Zomitryptan has worked especially well for me. It is expensive, so it depends on your coverage. Rizatriptan is also quite good and less expensive. Accupuncture has surprised me. I was a skeptic, but after only one treatment, it broke the cycle of almost daily migraines. My acupuncturist is an MD and she seems confident that I will see even better results with several more treatments.
Sweetheart, you want the in depth care you got from your neurologist from you GP but he/she doesn't get it. I'm sorry for your suffering. l am a caregiver to a person whom gets these for the last seven or more years. Her's showed progress after the taking supplements Magnesium (oral), Butterbur (specific brand Petadolex), Co enzyme Q10, Vitamin. There headaches when completely away after getting monthly back adjustments from a neuro chiropractor. Her brain goes back to eye seizures and migraines without the adjustments. Good Luck.

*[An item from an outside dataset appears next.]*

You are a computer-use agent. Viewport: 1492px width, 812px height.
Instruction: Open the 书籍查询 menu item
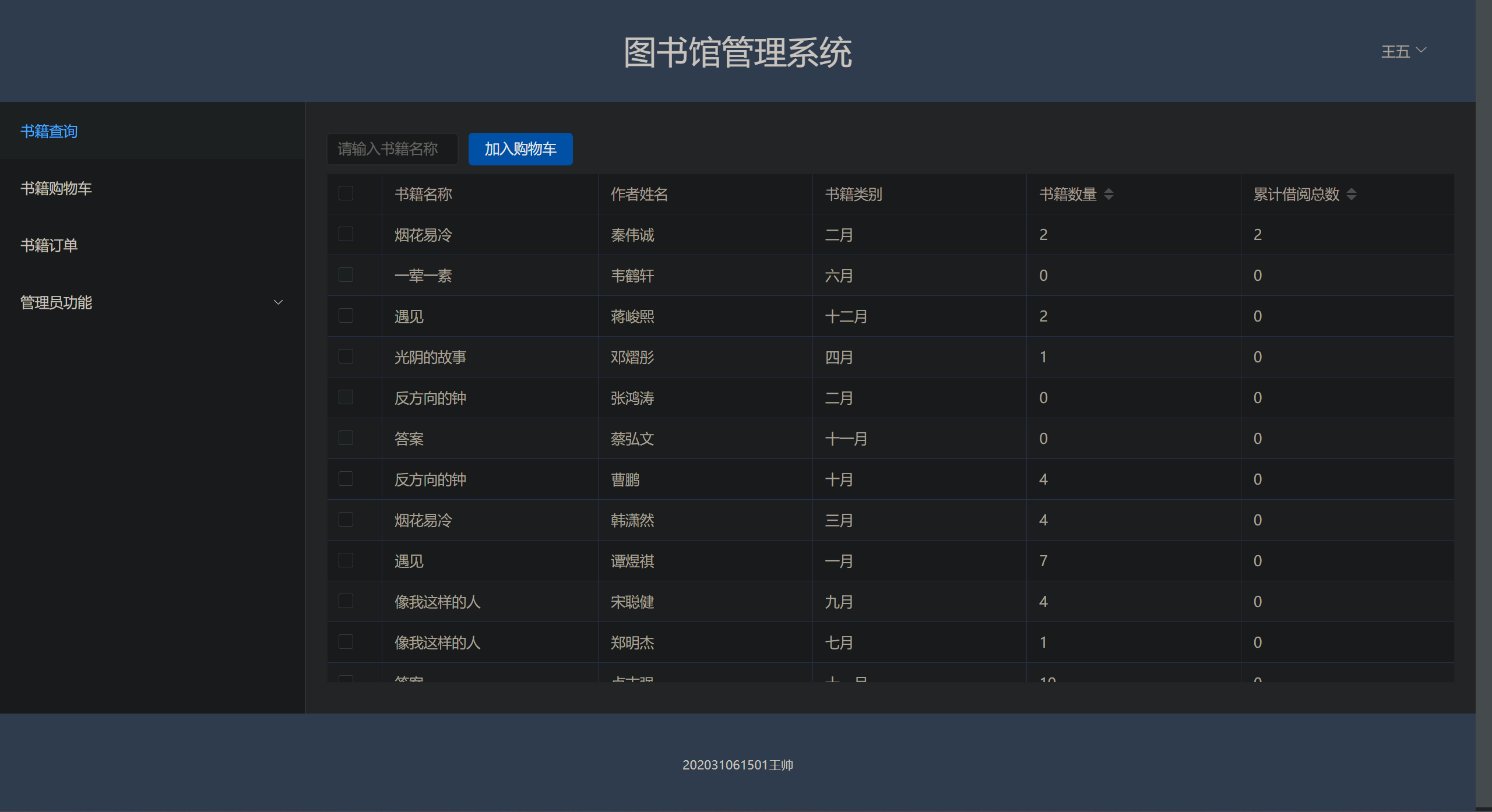click(x=49, y=132)
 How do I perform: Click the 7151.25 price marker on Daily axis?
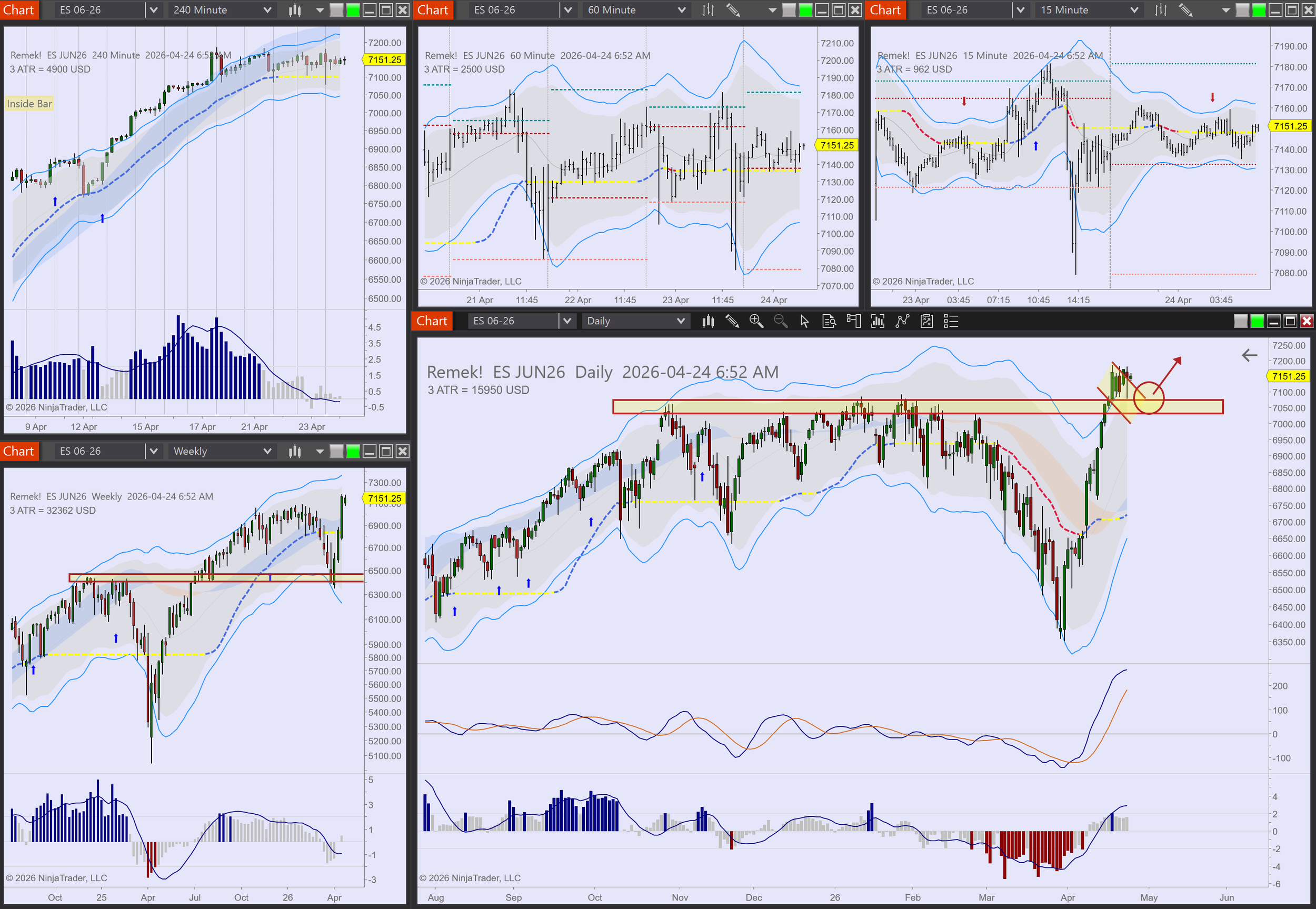tap(1289, 376)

I was on various drugs daily to try and control my migraines. Some worked for a while others I could not tolerate. A year ago I decided to come off the drugs and try accupuncture. Weekly treatments to start with, then every fortnight and now just once a month.
I am not totally free of migraine but feel that I am in control of my life and the migraine is not in control of me. The attacks are fewer and not severe. The quality of my life is much improved.
It's not a cheap option all self funded , but being drug free apart from when having an attack has made it worth every penny.
I will continue with monthly appointments to maintain this level. Give accupuncture a try and see if it works for you. Don't expect immediate results and make sure you find the best in your area.
Have you read the book Heal your Headache by David Bucholtz? It's a little outdated now but is still a really good read for explaining the mechanisms of migraine, triggers etc. It applies even if you don't have headache with your migraine. Mine are mainly vestibular and chronic though I've had hemiplegic. Good luck.